» **DATA TO PROCESS**:
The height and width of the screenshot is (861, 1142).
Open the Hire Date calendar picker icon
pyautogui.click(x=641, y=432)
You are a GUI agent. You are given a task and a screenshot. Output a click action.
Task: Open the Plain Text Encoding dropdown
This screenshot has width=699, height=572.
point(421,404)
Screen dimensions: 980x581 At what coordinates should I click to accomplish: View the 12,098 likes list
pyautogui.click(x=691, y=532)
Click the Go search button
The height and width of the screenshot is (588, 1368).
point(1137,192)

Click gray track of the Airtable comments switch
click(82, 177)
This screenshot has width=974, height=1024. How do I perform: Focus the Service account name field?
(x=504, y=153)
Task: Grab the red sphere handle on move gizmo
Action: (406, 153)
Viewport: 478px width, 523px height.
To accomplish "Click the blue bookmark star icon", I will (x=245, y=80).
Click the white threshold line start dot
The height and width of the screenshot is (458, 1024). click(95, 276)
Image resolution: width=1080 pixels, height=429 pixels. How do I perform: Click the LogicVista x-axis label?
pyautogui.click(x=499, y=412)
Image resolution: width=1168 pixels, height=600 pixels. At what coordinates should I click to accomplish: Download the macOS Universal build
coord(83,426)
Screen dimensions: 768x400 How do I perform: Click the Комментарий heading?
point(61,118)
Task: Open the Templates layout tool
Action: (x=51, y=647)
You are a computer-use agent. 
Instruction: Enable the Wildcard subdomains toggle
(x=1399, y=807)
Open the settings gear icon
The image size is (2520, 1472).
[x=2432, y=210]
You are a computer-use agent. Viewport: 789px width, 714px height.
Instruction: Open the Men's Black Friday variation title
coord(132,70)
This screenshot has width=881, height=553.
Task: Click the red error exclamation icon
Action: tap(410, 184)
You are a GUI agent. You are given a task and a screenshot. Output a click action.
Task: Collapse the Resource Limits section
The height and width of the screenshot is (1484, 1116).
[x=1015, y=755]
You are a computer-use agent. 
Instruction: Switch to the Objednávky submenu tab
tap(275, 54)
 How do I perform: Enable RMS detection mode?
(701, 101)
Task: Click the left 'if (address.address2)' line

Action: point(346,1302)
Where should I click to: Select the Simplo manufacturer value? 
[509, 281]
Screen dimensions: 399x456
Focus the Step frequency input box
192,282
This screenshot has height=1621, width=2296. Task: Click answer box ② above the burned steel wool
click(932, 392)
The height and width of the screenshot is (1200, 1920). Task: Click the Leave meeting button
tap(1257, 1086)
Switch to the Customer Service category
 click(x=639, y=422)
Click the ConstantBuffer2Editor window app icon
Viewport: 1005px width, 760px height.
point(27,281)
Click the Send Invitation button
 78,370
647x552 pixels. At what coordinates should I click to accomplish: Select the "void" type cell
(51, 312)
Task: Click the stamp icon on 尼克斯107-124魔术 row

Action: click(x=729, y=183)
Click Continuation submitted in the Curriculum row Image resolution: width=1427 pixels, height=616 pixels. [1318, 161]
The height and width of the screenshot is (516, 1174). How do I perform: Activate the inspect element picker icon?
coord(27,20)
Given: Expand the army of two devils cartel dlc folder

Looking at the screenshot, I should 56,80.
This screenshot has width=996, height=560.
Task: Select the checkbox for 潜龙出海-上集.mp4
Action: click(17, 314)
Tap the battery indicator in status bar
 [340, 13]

» **WRITTEN REQUEST**: Retype every one of the rows above, line for line, with no changes.

» **PROBLEM SOLUTION**:
The height and width of the screenshot is (861, 1142).
Open the Hire Date calendar picker icon
pyautogui.click(x=641, y=432)
You are a GUI agent. You are given a task and a screenshot. Output a click action.
Task: Open the Plain Text Encoding dropdown
This screenshot has width=699, height=572.
point(421,404)
Screen dimensions: 980x581 At what coordinates should I click to accomplish: View the 12,098 likes list
pyautogui.click(x=691, y=532)
Click the Go search button
The height and width of the screenshot is (588, 1368).
point(1137,192)

Click gray track of the Airtable comments switch
click(82, 177)
This screenshot has width=974, height=1024. How do I perform: Focus the Service account name field?
(x=504, y=153)
Task: Grab the red sphere handle on move gizmo
Action: (406, 153)
Viewport: 478px width, 523px height.
To accomplish "Click the blue bookmark star icon", I will (x=245, y=80).
Click the white threshold line start dot
The height and width of the screenshot is (458, 1024). click(95, 276)
Image resolution: width=1080 pixels, height=429 pixels. How do I perform: Click the LogicVista x-axis label?
pyautogui.click(x=499, y=412)
Image resolution: width=1168 pixels, height=600 pixels. At what coordinates should I click to accomplish: Download the macOS Universal build
coord(83,426)
Screen dimensions: 768x400 How do I perform: Click the Комментарий heading?
point(61,118)
Task: Open the Templates layout tool
Action: (x=51, y=647)
You are a computer-use agent. 
Instruction: Enable the Wildcard subdomains toggle
(x=1399, y=807)
Open the settings gear icon
The image size is (2520, 1472).
[x=2432, y=210]
You are a computer-use agent. Viewport: 789px width, 714px height.
Instruction: Open the Men's Black Friday variation title
coord(132,70)
This screenshot has width=881, height=553.
Task: Click the red error exclamation icon
Action: tap(410, 184)
You are a GUI agent. You are given a task and a screenshot. Output a click action.
Task: Collapse the Resource Limits section
The height and width of the screenshot is (1484, 1116).
[x=1015, y=755]
You are a computer-use agent. 
Instruction: Switch to the Objednávky submenu tab
tap(275, 54)
 How do I perform: Enable RMS detection mode?
(701, 101)
Task: Click the left 'if (address.address2)' line

Action: point(346,1302)
Where should I click to: Select the Simplo manufacturer value? 
[509, 281]
Screen dimensions: 399x456
Focus the Step frequency input box
192,282
This screenshot has height=1621, width=2296. Task: Click answer box ② above the burned steel wool
click(932, 392)
The height and width of the screenshot is (1200, 1920). Task: Click the Leave meeting button
tap(1257, 1086)
Switch to the Customer Service category
 click(x=639, y=422)
Click the ConstantBuffer2Editor window app icon
Viewport: 1005px width, 760px height.
point(27,281)
Click the Send Invitation button
 78,370
647x552 pixels. At what coordinates should I click to accomplish: Select the "void" type cell
(51, 312)
Task: Click the stamp icon on 尼克斯107-124魔术 row

Action: click(x=729, y=183)
Click Continuation submitted in the Curriculum row Image resolution: width=1427 pixels, height=616 pixels. [1318, 161]
The height and width of the screenshot is (516, 1174). How do I perform: Activate the inspect element picker icon?
coord(27,20)
Given: Expand the army of two devils cartel dlc folder

Looking at the screenshot, I should 56,80.
This screenshot has width=996, height=560.
Task: Select the checkbox for 潜龙出海-上集.mp4
Action: click(17, 314)
Tap the battery indicator in status bar
 [340, 13]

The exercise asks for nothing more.